Mathematics Department, Faculty of Sciences, University of Qom, Qom, Iran.
Plant Phenomics. 2023;5:0025. doi: 10.34133/plantphenomics.0025. Epub 2023 Feb 24.
Deep learning has shown potential in domains with large-scale annotated datasets. However, manual annotation is expensive, time-consuming, and tedious. Pixel-level annotations are particularly costly for semantic segmentation in images with dense irregular patterns of object instances, such as in plant images. In this work, we propose a method for developing high-performing deep learning models for semantic segmentation of such images utilizing little manual annotation. As a use case, we focus on wheat head segmentation. We synthesize a computationally annotated dataset-using a few annotated images, a short unannotated video clip of a wheat field, and several video clips with no wheat-to train a customized U-Net model. Considering the distribution shift between the synthesized and real images, we apply three domain adaptation steps to gradually bridge the domain gap. Only using two annotated images, we achieved a Dice score of 0.89 on the internal test set. When further evaluated on a diverse external dataset collected from 18 different domains across five countries, this model achieved a Dice score of 0.73. To expose the model to images from different growth stages and environmental conditions, we incorporated two annotated images from each of the 18 domains to further fine-tune the model.
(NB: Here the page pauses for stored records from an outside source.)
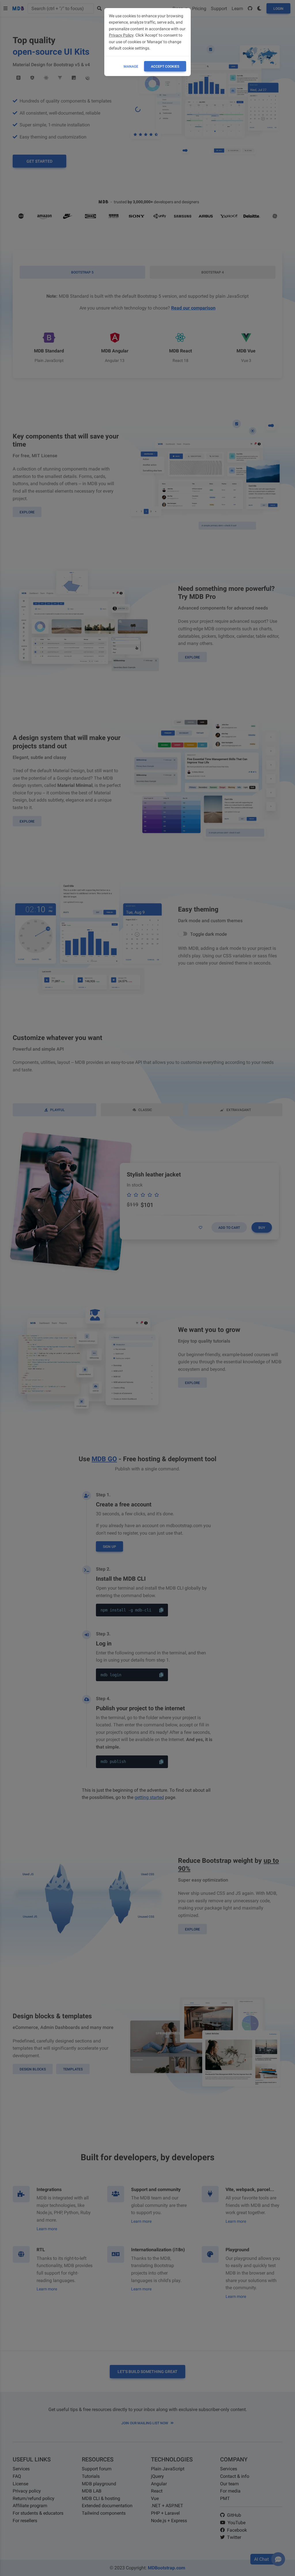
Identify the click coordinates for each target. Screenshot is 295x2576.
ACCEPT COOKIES (165, 66)
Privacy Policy (121, 35)
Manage (131, 66)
This increased the Dice score to 0.91. The result highlights the utility of the proposed approach in the absence of large-annotated datasets. Although our use case is wheat head segmentation, the proposed approach can be extended to other segmentation tasks with similar characteristics of irregularly repeating patterns of object instances.
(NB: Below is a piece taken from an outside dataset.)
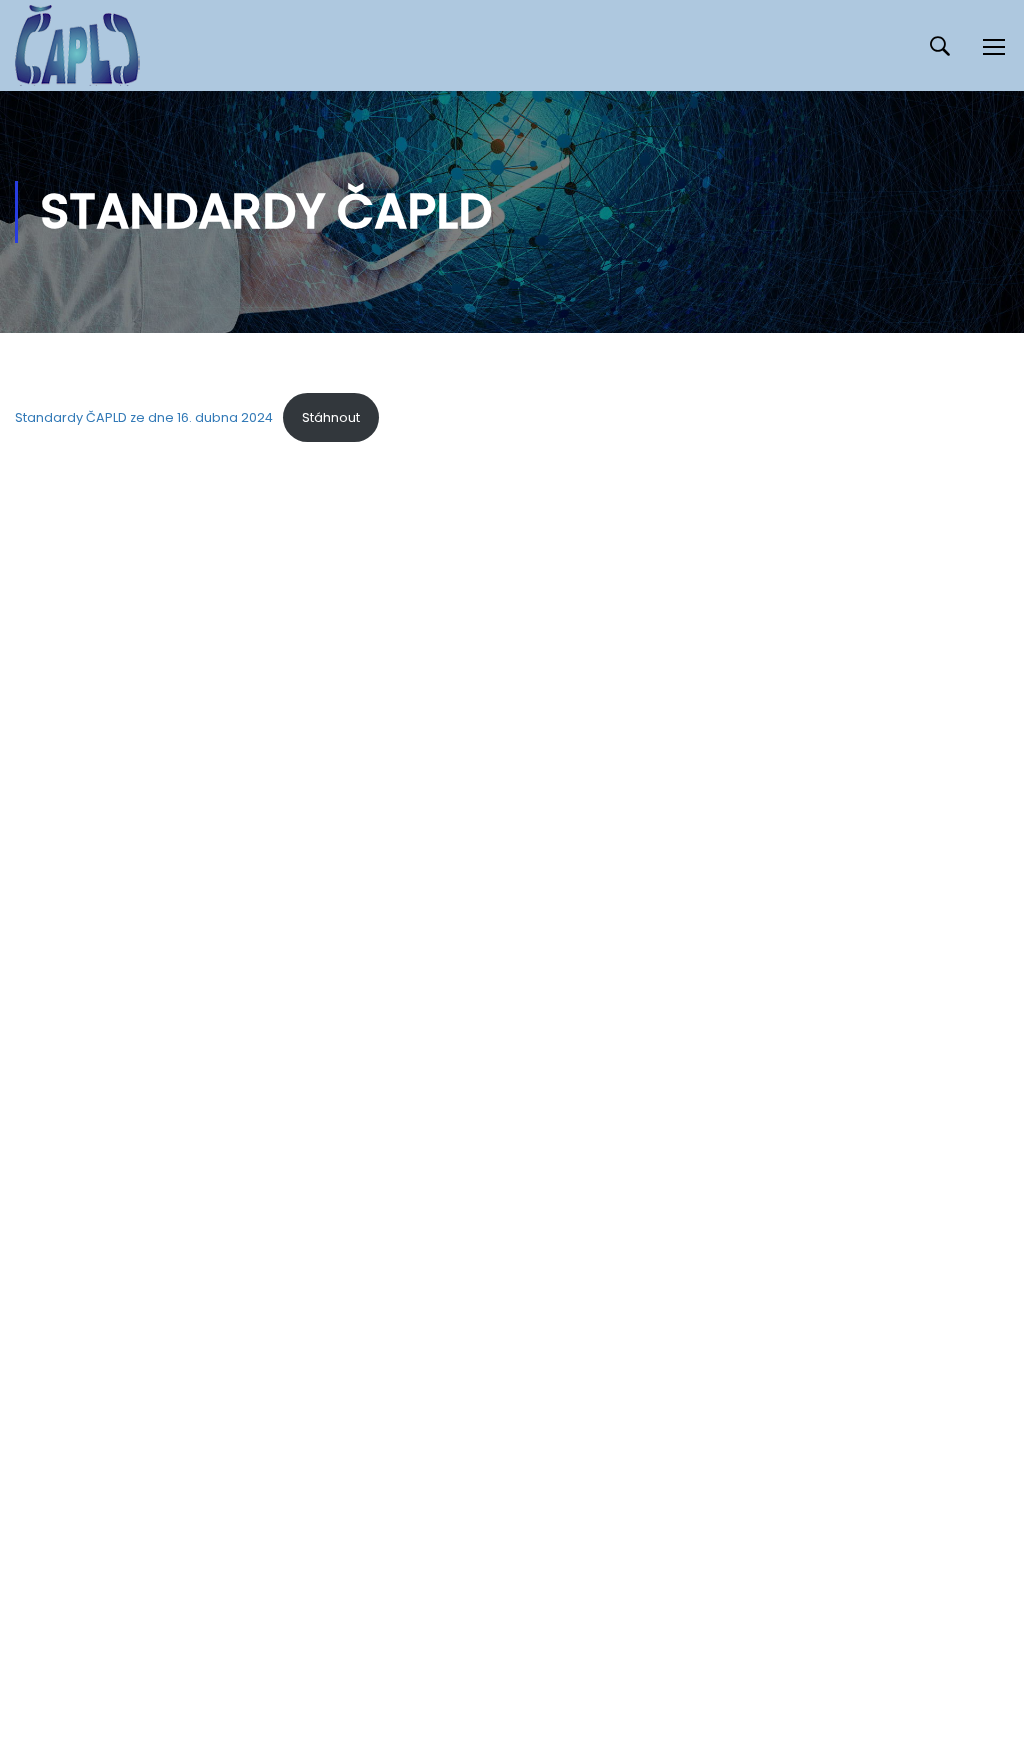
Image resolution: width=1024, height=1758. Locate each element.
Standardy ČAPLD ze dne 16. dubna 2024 (144, 417)
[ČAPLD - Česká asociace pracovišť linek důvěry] (77, 45)
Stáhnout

深度学习在拥有大规模标注数据集的领域已展现出潜力。然而,人工标注成本高昂、耗时且乏味。对于具有密集不规则对象实例模式的图像(如植物图像)中的语义分割,像素级标注成本尤其高昂。在这项工作中,我们提出了一种方法,用于开发高性能深度学习模型,以利用少量人工标注对此类图像进行语义分割。作为一个应用案例,我们专注于小麦穗分割。我们使用少量标注图像、一段小麦田的短未标注视频片段以及几段无小麦的视频片段合成一个计算标注数据集,以训练一个定制的U-Net模型。考虑到合成图像与真实图像之间的分布差异,我们应用三个域适应步骤来逐步弥合域差距。仅使用两张标注图像,我们在内部测试集上的Dice分数达到了0.89。当在从五个国家的18个不同域收集的多样化外部数据集上进一步评估时,该模型的Dice分数达到了0.73。为使模型接触不同生长阶段和环境条件的图像,我们纳入了来自18个域中每个域的两张标注图像以进一步微调模型。这将Dice分数提高到了0.91。结果突出了所提出方法在缺乏大规模标注数据集情况下的实用性。尽管我们的应用案例是小麦穗分割,但所提出的方法可扩展到具有类似对象实例不规则重复模式特征的其他分割任务。